As I came to terms with lets say failure, I made my way to transition to collect my bags and bike. It was a different walk through town, personally to know I won’t get the chance to race through here and socially with people fully aware I was a drop out and a few ‘well done’, ‘there’s always next year’, sometimes you just rather not hear anything, I acknowledged those with a the weakest of smiles.

Making my way back to my base, I decided I was looking forward to the cycle the most, so there’s no reason why I can’t jump on my bike and go off in the opposite direction. The bicycle has become a good friend over this summer, on this occasion it was my route of escape to clear my mind. I was on new roads and felt like a weight of pressure had been lifted. As I chose my turnaround point I realised a return ride would then equate to half the distance of a Ironman cycle. I had just swam half the distance. Maybe I should try a little run as well?…I followed the coastal route back and sneakily rejoined the last few ten miles of the actual bike course. I had felt pretty beat at certain points of the return ride, facing some mega hills but with the crowd support pulling everyone up the hills I felt like I was in the race and the support keeps you going! I got back to my base, which is a great spot anyway; both bike and run courses go along outside as well as an aid station, full of action! I swapped my cycling kit for running and headed out. The marathon run course is conveniently four laps, so I got to run through town twice, on the second I lapped up everything, the support is quite incredible and lives up the billing of being the most well supported Ironman in the world. The bike course is said to be the hilliest on the Ironman circuit and the run has to be right up there as well! As I neared 21Km and the completion of my second lap I felt somewhat blown away by the people around me; all ages, all backgrounds, all with their own journeys to getting them through to the finish line, no more so than seeing a guy on crutches limping the marathon course.

After a shower and the consolation achievement of a half ironman triathlon, although with good breaks between each discipline and I will never say I have done a half iron!
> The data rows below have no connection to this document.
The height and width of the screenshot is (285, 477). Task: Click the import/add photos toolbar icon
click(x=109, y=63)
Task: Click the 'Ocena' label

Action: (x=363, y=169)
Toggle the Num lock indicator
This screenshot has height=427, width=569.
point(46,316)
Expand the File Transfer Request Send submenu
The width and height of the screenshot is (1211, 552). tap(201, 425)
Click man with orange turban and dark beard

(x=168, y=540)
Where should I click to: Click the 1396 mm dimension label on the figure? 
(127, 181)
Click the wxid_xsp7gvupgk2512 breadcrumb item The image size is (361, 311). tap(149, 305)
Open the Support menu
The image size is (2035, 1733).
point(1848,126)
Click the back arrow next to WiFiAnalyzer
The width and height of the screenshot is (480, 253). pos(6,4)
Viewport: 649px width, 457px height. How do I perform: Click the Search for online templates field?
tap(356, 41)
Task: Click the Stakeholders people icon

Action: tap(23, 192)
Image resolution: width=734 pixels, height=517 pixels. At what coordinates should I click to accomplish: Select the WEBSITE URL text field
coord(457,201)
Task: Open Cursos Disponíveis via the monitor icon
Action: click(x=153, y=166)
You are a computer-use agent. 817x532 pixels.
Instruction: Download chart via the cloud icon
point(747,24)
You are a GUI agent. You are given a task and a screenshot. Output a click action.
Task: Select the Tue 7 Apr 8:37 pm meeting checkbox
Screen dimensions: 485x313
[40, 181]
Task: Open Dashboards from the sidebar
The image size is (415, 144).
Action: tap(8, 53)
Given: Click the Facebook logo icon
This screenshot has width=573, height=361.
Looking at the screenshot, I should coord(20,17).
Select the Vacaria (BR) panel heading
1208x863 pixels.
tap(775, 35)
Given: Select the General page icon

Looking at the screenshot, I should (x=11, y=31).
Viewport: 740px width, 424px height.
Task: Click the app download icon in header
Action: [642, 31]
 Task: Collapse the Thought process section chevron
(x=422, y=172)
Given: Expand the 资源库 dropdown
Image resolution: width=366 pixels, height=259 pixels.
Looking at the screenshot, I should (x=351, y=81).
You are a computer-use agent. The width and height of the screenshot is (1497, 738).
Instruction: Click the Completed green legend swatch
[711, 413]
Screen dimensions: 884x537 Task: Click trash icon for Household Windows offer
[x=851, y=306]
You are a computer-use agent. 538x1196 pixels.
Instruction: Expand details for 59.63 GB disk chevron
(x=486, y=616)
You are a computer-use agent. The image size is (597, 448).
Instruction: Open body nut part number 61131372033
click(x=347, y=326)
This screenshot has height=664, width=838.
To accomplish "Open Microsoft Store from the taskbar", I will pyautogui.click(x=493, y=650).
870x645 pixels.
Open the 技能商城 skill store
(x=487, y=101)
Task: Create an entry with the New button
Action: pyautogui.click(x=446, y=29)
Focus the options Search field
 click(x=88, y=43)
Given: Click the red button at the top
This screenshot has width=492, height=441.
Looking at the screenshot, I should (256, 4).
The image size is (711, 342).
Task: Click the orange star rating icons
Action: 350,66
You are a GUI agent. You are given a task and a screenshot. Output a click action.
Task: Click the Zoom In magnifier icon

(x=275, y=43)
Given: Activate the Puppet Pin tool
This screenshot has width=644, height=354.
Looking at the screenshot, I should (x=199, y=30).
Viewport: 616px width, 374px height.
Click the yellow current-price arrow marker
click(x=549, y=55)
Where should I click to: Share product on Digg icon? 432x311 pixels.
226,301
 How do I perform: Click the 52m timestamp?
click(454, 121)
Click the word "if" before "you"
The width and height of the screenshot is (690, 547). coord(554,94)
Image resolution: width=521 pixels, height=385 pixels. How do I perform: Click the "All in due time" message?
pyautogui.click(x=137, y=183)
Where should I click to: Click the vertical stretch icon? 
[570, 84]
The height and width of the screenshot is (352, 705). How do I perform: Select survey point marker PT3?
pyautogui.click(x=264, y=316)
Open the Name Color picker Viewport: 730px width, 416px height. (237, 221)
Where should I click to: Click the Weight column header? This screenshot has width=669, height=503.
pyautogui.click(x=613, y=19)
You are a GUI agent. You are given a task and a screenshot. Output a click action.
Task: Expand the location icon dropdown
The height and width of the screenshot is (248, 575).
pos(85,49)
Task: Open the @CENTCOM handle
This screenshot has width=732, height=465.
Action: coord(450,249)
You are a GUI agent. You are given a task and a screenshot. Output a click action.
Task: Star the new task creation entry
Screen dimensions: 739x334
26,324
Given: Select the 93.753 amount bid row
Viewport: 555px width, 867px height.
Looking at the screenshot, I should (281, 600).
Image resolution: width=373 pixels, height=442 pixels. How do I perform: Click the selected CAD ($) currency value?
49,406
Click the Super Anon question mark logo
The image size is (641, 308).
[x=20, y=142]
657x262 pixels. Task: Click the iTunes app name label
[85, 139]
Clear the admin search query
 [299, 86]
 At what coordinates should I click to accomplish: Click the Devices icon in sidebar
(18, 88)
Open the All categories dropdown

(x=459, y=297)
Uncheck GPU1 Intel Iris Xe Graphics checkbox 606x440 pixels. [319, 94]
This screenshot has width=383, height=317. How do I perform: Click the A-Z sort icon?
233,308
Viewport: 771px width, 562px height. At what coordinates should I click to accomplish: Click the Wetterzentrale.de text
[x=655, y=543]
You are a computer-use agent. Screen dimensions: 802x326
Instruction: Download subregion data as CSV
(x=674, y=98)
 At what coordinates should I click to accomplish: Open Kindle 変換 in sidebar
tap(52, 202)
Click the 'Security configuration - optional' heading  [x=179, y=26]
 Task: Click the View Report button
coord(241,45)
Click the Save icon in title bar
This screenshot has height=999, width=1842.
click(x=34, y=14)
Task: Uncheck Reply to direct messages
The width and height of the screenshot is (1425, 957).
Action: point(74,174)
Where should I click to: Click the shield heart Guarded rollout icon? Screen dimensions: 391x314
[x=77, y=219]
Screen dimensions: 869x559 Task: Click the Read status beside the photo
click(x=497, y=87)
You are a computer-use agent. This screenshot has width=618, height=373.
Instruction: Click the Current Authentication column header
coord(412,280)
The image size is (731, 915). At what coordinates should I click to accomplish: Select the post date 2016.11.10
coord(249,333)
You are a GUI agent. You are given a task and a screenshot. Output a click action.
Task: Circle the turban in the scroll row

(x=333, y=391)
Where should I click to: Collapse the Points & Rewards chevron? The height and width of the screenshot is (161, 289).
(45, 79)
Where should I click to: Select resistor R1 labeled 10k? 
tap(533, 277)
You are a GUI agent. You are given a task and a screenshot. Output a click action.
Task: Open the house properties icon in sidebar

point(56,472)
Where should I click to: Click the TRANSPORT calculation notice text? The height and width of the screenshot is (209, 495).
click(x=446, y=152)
I headed into town to cheer all the amazing athletes. You know it’s a long one when you start just after sunrise and it’s well after sunset you finish. Even I felt like the swim was days ago, goodness knows what those still running felt like. Going to the red carpet and finish line was difficult, especially when the first thing you hear is ‘ADAM YOU ARE AN IRONMAN’, he wasn’t the only Adam. After thinking what might have been, I snapped out of that and into my usual self and loved cheering everyone through. What an epic achievement by everyone who finished and has finished in the past. I had respect beforehand, but even more so now. If I had sum up Ironman in a word, I would say intense.

What have I learnt? – You can’t cheat an Ironman, if you don’t train as required you get caught out. This is not a cheeky 5Km! Fail to prepare, prepare to fail. If you are committing you’re life to something make sure you do everything you can to succeed, in my case I didn’t commit everything (actually hardly anything) and I’m thankful I have other events to focus on. You can always take something away from an event, everyday, however small or insignificant it may seem.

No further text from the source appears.